An era came to an end as Steve Negoesco stepped down as head coach of San Francisco after 39 seasons and an unprecedented 536-172-65 record and five national championships. Steve was a pioneer in promoting cross-country intersectional travel, helping to make the long road game a normal part of college soccer. He also founded the San Francisco Youth Soccer Program in 1953.

NCAA Division I Men’s tournament: In the quarterfinals, Southern Methodist defeated Stanford 2-1, Creighton defeated Virginia 3-0, Indiana defeated North Carolina 1-0, and Connecticut defeated Brown 1-0. The College Cup was December 8-10 in Charlotte, NC. In the semifinals, Connecticut defeated Southern Methodist 2-0 and Creighton defeated Indiana 2-1. In the final, Connecticut defeated Creighton 2-0 before 11,421 fans to take the national title.

NCAA Division I Women’s tournament: In the quarterfinals, North Carolina defeated Connecticut 3-0, Notre dame defeated Santa Clara 2-1 (OT), Portland defeated Penn State 1-0 (OT), and UCLA defeated Clemson 2-1. The College Cup was held December 1-December 3 in San Jose, CA. In the semifinals, North Carolina defeated Notre Dame 2-1, and UCLA defeated Portland 1-0. In the final, North Carolina won their 16th national title in 19 years by defeating UCLA 2-1 before 9,566 fans.

NCAA Division II Men’s tournament: In the quarterfinals, East Stroudsbrg defeated New Hampshire College 4-2, Barry defeated Francis Marion 3-0, Lewis defeated Wheeling Jesuit 1-0, and Cal State Dominguez Hills defeated West Texas A&M 1-0. In the semifinals, Cal State Dominguez Hills defeated Lewis 1-0, and Barry defeated East Stroudsburg 2-1. The final was held on December 3 in Miami Shores, FL, where Cal State Dominguez Hills defeated Barry 2-1 in overtime.

NCAA Division II Women’s tournament: In the quarterfinals, Franklin Pierce defeated Bloomsburg 6-0, Barry defeated North Florida 1-0, Northern Kentucky defeated Mercyhurst 1-0, and US San Diego defeated Central Oklahoma 6-2. In the semifinals, UC San Diego defeated Franklin Pierce 2-1, and Northern Kentucky defeated Barry 5-1. The final was held on December 1 in Miami Shores, FL, where UC San Diego defeated Northern Kentucky 2-1.

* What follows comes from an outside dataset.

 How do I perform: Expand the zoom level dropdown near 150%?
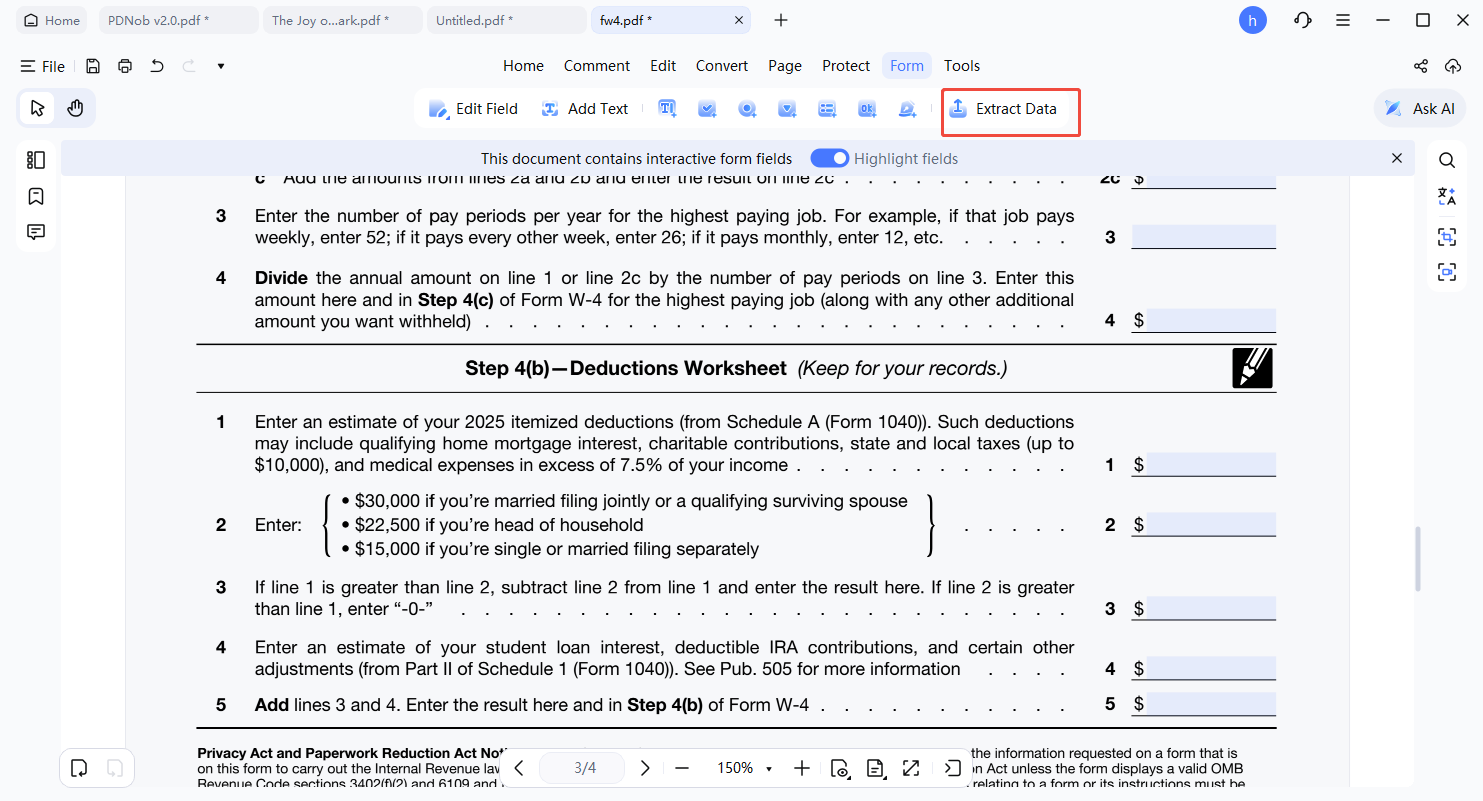(768, 768)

NCAA Division III Men’s tournament: In the quarterfinals, Messiah defeated Hamilton 3-0, Linfield defeated Ohio Weslayen 1-0, Rowan defeated Williams 2-1, and Wisconsin-Oshkosh defeated Chr. Newport 4-1. In the semifinals, Rowan defeated Wisconsin-Oshkosh 2-0 and Messiah defeated Linfield 3-2. The final was held in Glassboro, NJ on November 25, where Messiah defeated Rowan 2-0.

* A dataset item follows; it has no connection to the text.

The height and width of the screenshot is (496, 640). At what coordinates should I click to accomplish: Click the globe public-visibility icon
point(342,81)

NCAA Division III Women’s tournament: In quarterfinal action, Wisconsin-Stevens Point defeated Salisbury State 2-1, Tufts defeated William Smith 1-0, Trinity (Texas) defeated Willamette 3-1, and College of New Jersey defeated Ohio Weslayen 1-0. In the semifinals, Tufts defeated Wisconsin-Stevens Point 1-0, and College of New Jersey defeated Trinity (Texas) 1-0. The final was held on November 19 in Medford, MA, where College of New Jersey defeated Medford 2-1.

NAIA Men’s Champion: Lindsey Wilson defeated Auburn Montgomery 2-1 in overtime.
NAIA Women’s Champion: Simon Fraser defeated Lindenwood 1-0 in overtime.
NJCAA Division I Men’s Championship: Meridian defeated Bryant & Stratton 2-0.
NJCAA Division III Men’s Championship: Herkimer City defeated Holyoke 4-0.
NJCAA Women’s Championship: Dixie defeated Monroe.
NCCAA Division 1 Championship: Bethel defeated The Masters 3-1.
NCCAA Division 2 Championship: Northland Baptist Bible College defeated Philadelphia College of Bible 2-0.
NCCAA Women’s Championship: Indiana Wesleyan University defeated Western Baptist College 3-2 (OT)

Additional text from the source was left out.